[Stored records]
......

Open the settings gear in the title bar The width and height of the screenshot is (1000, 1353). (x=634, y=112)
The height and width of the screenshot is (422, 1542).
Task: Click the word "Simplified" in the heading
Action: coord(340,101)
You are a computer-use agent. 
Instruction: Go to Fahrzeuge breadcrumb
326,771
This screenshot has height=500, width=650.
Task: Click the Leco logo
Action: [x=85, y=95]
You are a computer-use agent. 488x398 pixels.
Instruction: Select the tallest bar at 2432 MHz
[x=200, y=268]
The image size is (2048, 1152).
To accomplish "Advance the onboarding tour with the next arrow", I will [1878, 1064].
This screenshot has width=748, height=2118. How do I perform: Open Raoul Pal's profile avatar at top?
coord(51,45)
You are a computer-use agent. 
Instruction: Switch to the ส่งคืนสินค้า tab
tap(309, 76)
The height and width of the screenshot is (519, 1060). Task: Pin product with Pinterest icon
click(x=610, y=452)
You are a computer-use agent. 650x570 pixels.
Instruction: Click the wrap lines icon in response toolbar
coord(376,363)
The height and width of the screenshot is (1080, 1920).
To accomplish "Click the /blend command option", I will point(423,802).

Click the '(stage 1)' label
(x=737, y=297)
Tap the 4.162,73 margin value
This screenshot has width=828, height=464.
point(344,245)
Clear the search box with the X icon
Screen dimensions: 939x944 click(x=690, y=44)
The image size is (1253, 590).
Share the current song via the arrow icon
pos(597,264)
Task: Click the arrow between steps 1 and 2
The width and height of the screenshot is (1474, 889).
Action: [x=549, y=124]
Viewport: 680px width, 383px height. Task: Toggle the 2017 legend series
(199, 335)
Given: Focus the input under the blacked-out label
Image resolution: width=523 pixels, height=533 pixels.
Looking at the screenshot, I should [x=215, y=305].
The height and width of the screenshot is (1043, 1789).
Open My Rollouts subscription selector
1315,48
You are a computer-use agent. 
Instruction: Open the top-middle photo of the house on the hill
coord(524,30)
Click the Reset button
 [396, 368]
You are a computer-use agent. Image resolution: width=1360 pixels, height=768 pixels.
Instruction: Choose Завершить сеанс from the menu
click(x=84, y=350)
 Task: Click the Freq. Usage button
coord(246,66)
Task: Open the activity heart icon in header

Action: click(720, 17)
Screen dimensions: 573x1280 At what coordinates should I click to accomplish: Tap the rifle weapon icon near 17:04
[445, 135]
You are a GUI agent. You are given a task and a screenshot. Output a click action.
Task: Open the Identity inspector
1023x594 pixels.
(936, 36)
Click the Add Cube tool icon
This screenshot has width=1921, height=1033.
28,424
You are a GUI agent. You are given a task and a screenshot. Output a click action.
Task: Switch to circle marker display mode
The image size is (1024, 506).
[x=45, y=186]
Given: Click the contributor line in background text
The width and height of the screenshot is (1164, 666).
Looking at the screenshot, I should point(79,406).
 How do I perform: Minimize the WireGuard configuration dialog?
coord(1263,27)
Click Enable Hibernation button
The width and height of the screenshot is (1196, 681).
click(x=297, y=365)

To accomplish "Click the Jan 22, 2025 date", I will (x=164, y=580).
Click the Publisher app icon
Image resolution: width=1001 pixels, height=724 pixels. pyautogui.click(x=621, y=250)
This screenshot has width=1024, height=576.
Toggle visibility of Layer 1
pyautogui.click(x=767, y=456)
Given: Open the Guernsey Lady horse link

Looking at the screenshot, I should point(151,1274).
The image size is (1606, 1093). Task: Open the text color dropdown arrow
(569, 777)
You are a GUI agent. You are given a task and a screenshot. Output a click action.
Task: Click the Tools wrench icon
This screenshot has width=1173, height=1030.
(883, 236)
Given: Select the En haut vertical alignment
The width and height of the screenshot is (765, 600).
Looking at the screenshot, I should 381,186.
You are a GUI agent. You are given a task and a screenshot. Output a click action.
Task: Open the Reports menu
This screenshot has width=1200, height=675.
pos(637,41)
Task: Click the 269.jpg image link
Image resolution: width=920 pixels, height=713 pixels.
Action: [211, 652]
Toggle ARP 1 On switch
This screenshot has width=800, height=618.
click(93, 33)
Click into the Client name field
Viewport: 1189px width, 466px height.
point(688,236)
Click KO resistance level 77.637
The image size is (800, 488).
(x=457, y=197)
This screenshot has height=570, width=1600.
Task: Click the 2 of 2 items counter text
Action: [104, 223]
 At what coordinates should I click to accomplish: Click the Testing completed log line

......

- Task goal
Each entry above needs to be output exactly as written.

- Answer to the exercise
Open the settings gear in the title bar The width and height of the screenshot is (1000, 1353). (x=634, y=112)
The height and width of the screenshot is (422, 1542).
Task: Click the word "Simplified" in the heading
Action: coord(340,101)
You are a computer-use agent. 
Instruction: Go to Fahrzeuge breadcrumb
326,771
This screenshot has height=500, width=650.
Task: Click the Leco logo
Action: [x=85, y=95]
You are a computer-use agent. 488x398 pixels.
Instruction: Select the tallest bar at 2432 MHz
[x=200, y=268]
The image size is (2048, 1152).
To accomplish "Advance the onboarding tour with the next arrow", I will [1878, 1064].
This screenshot has width=748, height=2118. How do I perform: Open Raoul Pal's profile avatar at top?
coord(51,45)
You are a computer-use agent. 
Instruction: Switch to the ส่งคืนสินค้า tab
tap(309, 76)
The height and width of the screenshot is (519, 1060). Task: Pin product with Pinterest icon
click(x=610, y=452)
You are a computer-use agent. 650x570 pixels.
Instruction: Click the wrap lines icon in response toolbar
coord(376,363)
The height and width of the screenshot is (1080, 1920).
To accomplish "Click the /blend command option", I will point(423,802).

Click the '(stage 1)' label
(x=737, y=297)
Tap the 4.162,73 margin value
This screenshot has width=828, height=464.
point(344,245)
Clear the search box with the X icon
Screen dimensions: 939x944 click(x=690, y=44)
The image size is (1253, 590).
Share the current song via the arrow icon
pos(597,264)
Task: Click the arrow between steps 1 and 2
The width and height of the screenshot is (1474, 889).
Action: [x=549, y=124]
Viewport: 680px width, 383px height. Task: Toggle the 2017 legend series
(199, 335)
Given: Focus the input under the blacked-out label
Image resolution: width=523 pixels, height=533 pixels.
Looking at the screenshot, I should [x=215, y=305].
The height and width of the screenshot is (1043, 1789).
Open My Rollouts subscription selector
1315,48
You are a computer-use agent. 
Instruction: Open the top-middle photo of the house on the hill
coord(524,30)
Click the Reset button
 [396, 368]
You are a computer-use agent. Image resolution: width=1360 pixels, height=768 pixels.
Instruction: Choose Завершить сеанс from the menu
click(x=84, y=350)
 Task: Click the Freq. Usage button
coord(246,66)
Task: Open the activity heart icon in header

Action: click(720, 17)
Screen dimensions: 573x1280 At what coordinates should I click to accomplish: Tap the rifle weapon icon near 17:04
[445, 135]
You are a GUI agent. You are given a task and a screenshot. Output a click action.
Task: Open the Identity inspector
1023x594 pixels.
(936, 36)
Click the Add Cube tool icon
This screenshot has width=1921, height=1033.
28,424
You are a GUI agent. You are given a task and a screenshot. Output a click action.
Task: Switch to circle marker display mode
The image size is (1024, 506).
[x=45, y=186]
Given: Click the contributor line in background text
The width and height of the screenshot is (1164, 666).
Looking at the screenshot, I should point(79,406).
 How do I perform: Minimize the WireGuard configuration dialog?
coord(1263,27)
Click Enable Hibernation button
The width and height of the screenshot is (1196, 681).
click(x=297, y=365)

To accomplish "Click the Jan 22, 2025 date", I will (x=164, y=580).
Click the Publisher app icon
Image resolution: width=1001 pixels, height=724 pixels. pyautogui.click(x=621, y=250)
This screenshot has width=1024, height=576.
Toggle visibility of Layer 1
pyautogui.click(x=767, y=456)
Given: Open the Guernsey Lady horse link

Looking at the screenshot, I should point(151,1274).
The image size is (1606, 1093). Task: Open the text color dropdown arrow
(569, 777)
You are a GUI agent. You are given a task and a screenshot. Output a click action.
Task: Click the Tools wrench icon
This screenshot has width=1173, height=1030.
(883, 236)
Given: Select the En haut vertical alignment
The width and height of the screenshot is (765, 600).
Looking at the screenshot, I should 381,186.
You are a GUI agent. You are given a task and a screenshot. Output a click action.
Task: Open the Reports menu
This screenshot has width=1200, height=675.
pos(637,41)
Task: Click the 269.jpg image link
Image resolution: width=920 pixels, height=713 pixels.
Action: [211, 652]
Toggle ARP 1 On switch
This screenshot has width=800, height=618.
click(93, 33)
Click into the Client name field
Viewport: 1189px width, 466px height.
point(688,236)
Click KO resistance level 77.637
The image size is (800, 488).
(x=457, y=197)
This screenshot has height=570, width=1600.
Task: Click the 2 of 2 items counter text
Action: [104, 223]
 At what coordinates should I click to accomplish: Click the Testing completed log line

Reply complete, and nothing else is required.